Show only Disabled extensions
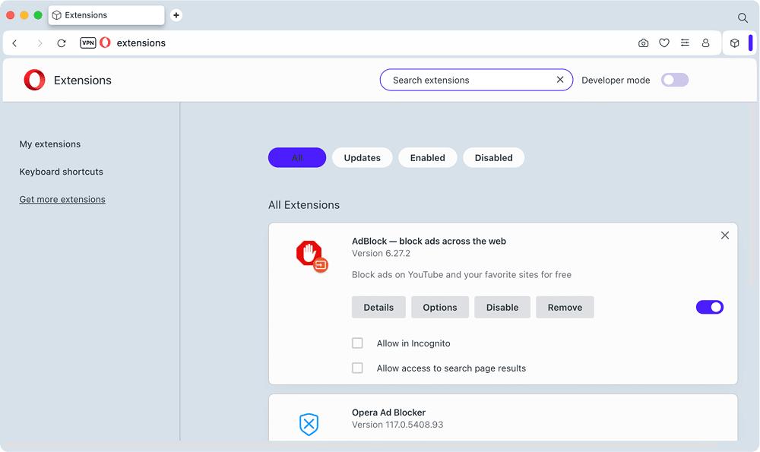760x452 pixels. [x=493, y=158]
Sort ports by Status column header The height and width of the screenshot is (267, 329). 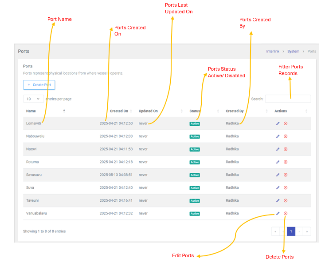[195, 111]
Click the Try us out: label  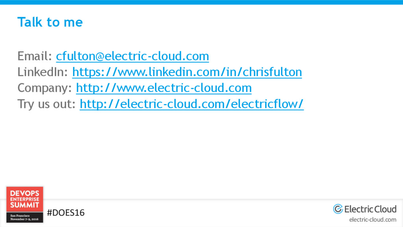point(47,104)
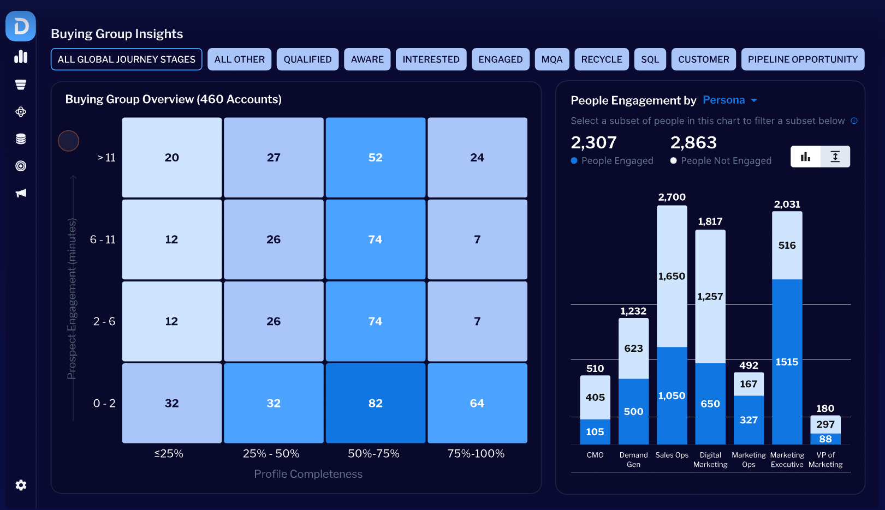Select ALL GLOBAL JOURNEY STAGES tab
Viewport: 885px width, 510px height.
[127, 59]
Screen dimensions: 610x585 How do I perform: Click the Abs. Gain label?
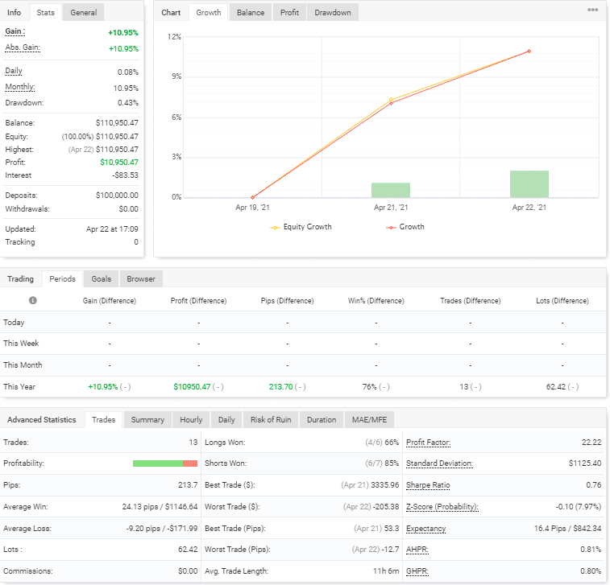coord(23,47)

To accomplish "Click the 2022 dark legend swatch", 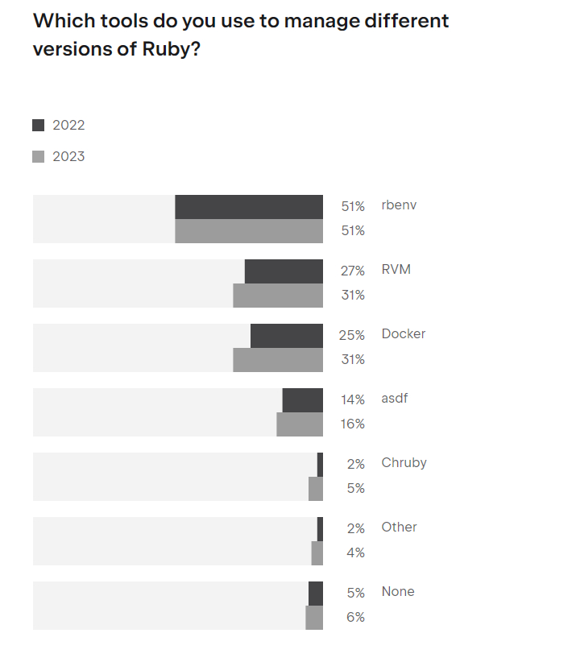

---*---

Take the line containing "Screen dimensions: 610x585" and every line after it to the end of the records, and restate them verbatim, with no pictures.

Screen dimensions: 610x585 How do I perform: Click the Abs. Gain label?
coord(23,47)

To accomplish "Click the 2022 dark legend swatch", 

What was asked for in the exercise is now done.